Piotr Walczak, MD, PhD, Associate Professor, Radiology, Johns Hopkins University

Dr. Piotr Walczak is an Assistant Professor in the Johns Hopkins Medicine Department of Radiology and Radiological Science. He specializes in magnetic resonance research and neuroradiology, with an emphasis on stem and progenitor cell trancolinsplantation. Dr. Walczak received his M.D. in 2002 from the Medical University of Warsaw in Poland. He then completed a research fellowship in cell-based therapy for neurodegenerative disorders at the University of South Florida. After a fellowship in cellular imaging at Johns Hopkins University School of Medicine, Dr. Walczak joined the faculty of Johns Hopkins in 2008. He is an affiliated faculty member at the Kennedy Krieger Institute’s F.M. Kirby Research Center.

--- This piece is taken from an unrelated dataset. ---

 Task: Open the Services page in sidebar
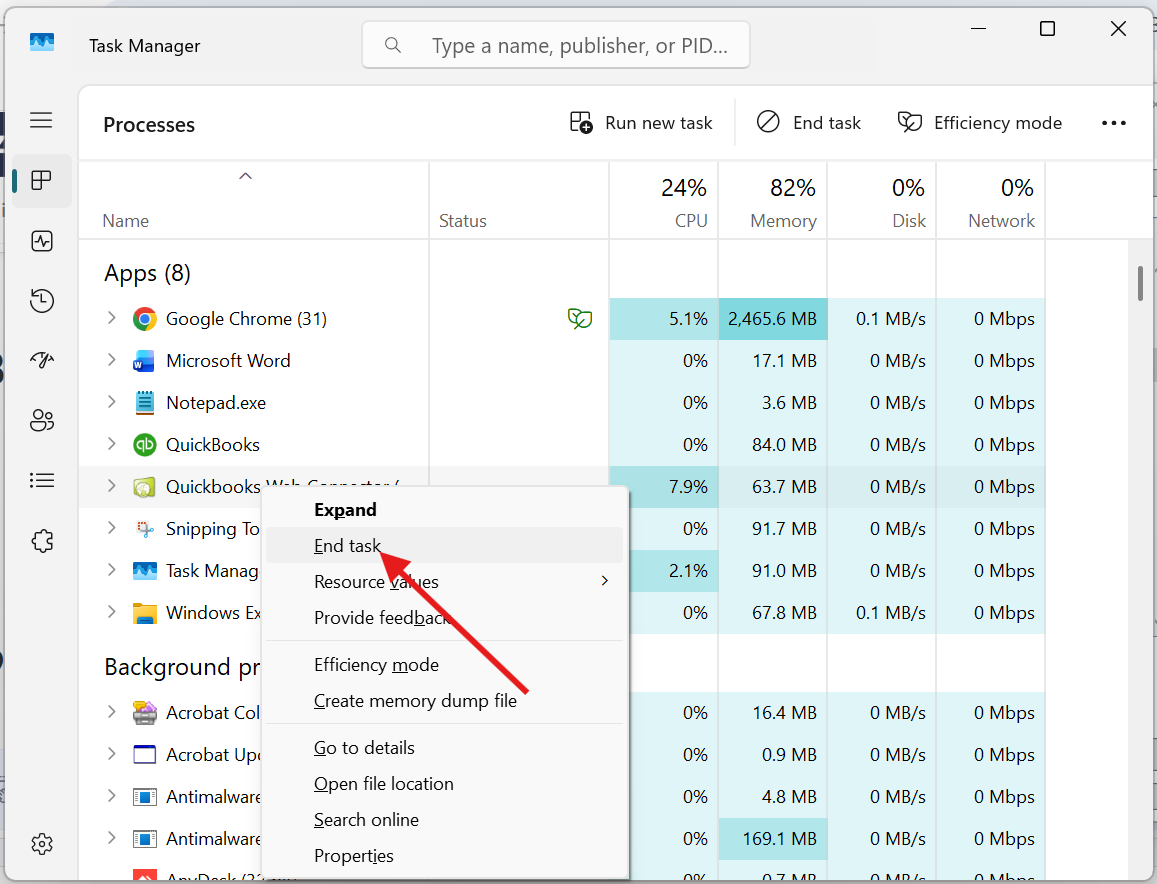(x=41, y=541)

Qin Wang, PhD, Scientist, Drug Safety Research and Evaluation, Takeda
https://www.linkedin.com/in/qin-wang-7802807a/

Nienke Wevers, Scientist/PhD Candidate, Mimetas

My work combines project management with hands-on lab work. I have a passion for transferring knowledge, collaborations with industry, and exploring the human brain. I specialize in the development of three-dimensional in vitro models of the human brain and blood-brain barrier. These models can be used to evaluate efficacy and toxicity of new drug candidates or developmental/aetiological processes.

 

Guangqing Xiao, PhD, Associate Director, DMPK, Takeda

A highly motivated, well-organized, and technically proficient scientist with over fifteen year’s experience in drug discovery and development. Experience in ADME, DDI, PK/PD modeling using Phoenix & SimCYP, human PK & dose projection for both small molecules and biologics. Ph.D. in Biochemistry & Cell Biology, and Postdoctoral training in drug transporters.

Yuan Zhang, PhD, Vice President, Pharmalegacy
Dr. Zhang had more than 20 years’ translational research experience both in academic and industrial in the areas of cancer, immunity and inflammation diseases in Australia. After his returning to China, Dr. Zhang is currently a VP of Pharmalegacy, a Shanghai China based CRO. Pharmalegacy is a premier in vivo pharmacology and equipped to obtain higher-quality pharmacological data across a greater number of diseases than any other CRO. Dr. Zhang has helped hundreds of clients with IND filings to both FDA and CFDA (China) for their therapeutic biologics candidates in a variety of immune disease and oncology.